Pointing data for text and elements
..........

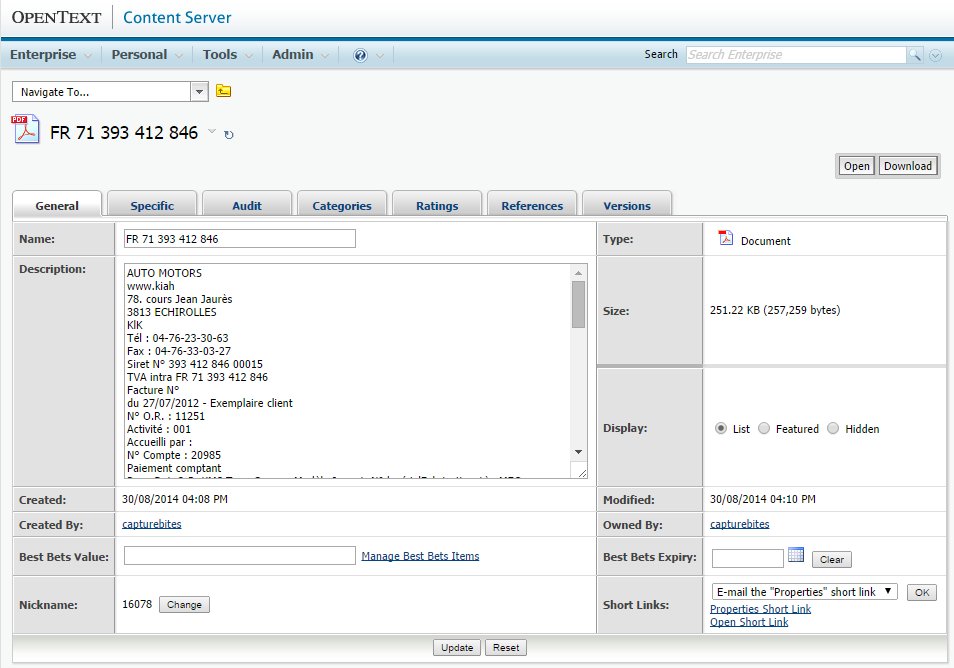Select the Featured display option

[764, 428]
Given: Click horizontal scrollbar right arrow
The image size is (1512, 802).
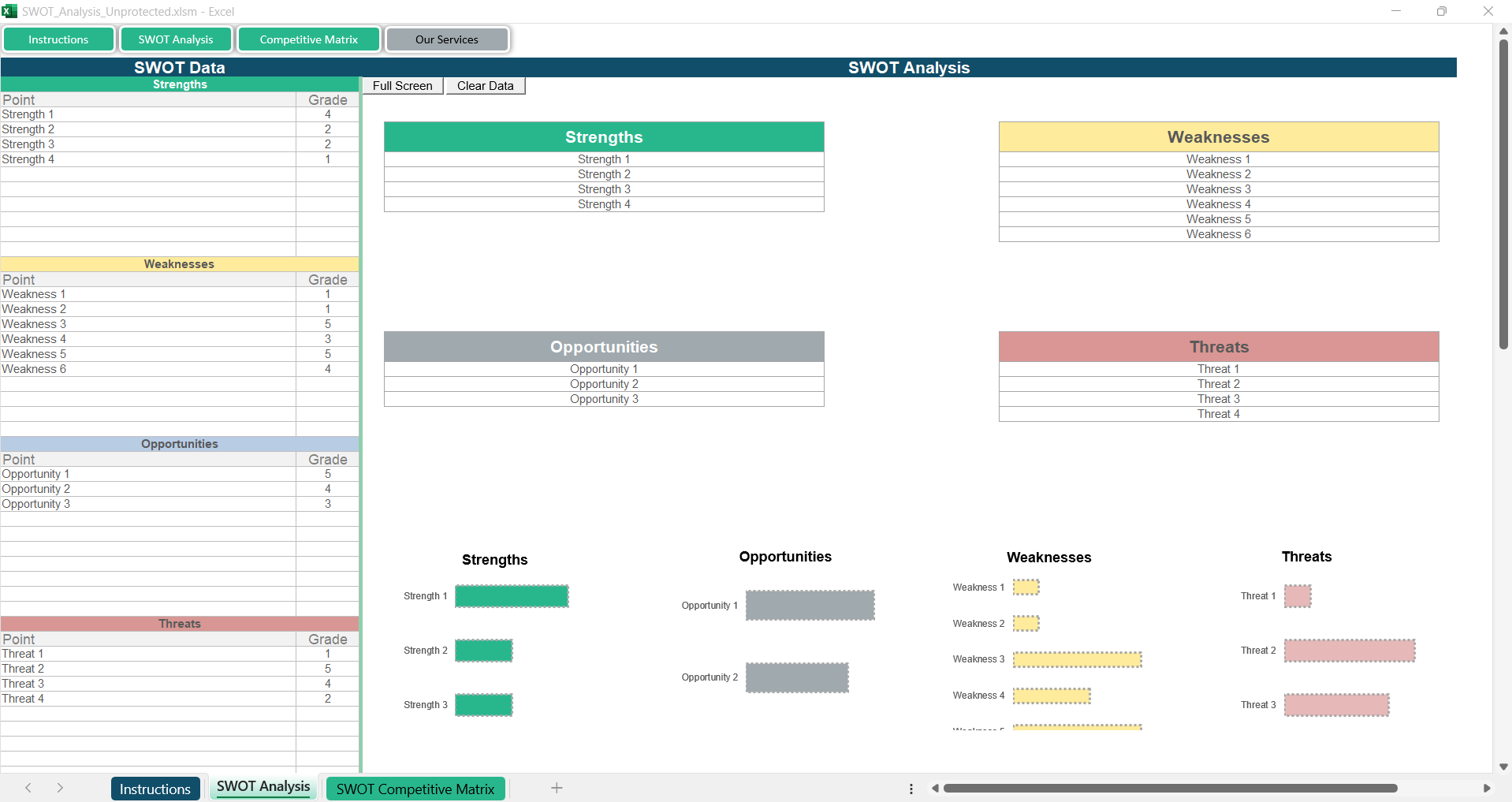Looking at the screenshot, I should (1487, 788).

..........

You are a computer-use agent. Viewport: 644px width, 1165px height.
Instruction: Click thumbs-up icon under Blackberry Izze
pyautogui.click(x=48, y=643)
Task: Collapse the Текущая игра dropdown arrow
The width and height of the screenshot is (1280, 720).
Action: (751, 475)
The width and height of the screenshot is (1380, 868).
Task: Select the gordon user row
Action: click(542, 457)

..........

◆ **WHAT THIS TASK INVOLVES**
Format the part of the data that opens with the line containing "Task: Collapse the" and closes with the line containing "Action: click(542, 457)" as a Markdown table with the columns Row and Line. Include both of those lines, number each row, and leave out any blank lines.

◆ **THE ANSWER**
| Row | Line |
|---|---|
| 1 | Task: Collapse the Текущая игра dropdown arrow |
| 2 | The width and height of the screenshot is (1280, 720). |
| 3 | Action: (751, 475) |
| 4 | The width and height of the screenshot is (1380, 868). |
| 5 | Task: Select the gordon user row |
| 6 | Action: click(542, 457) |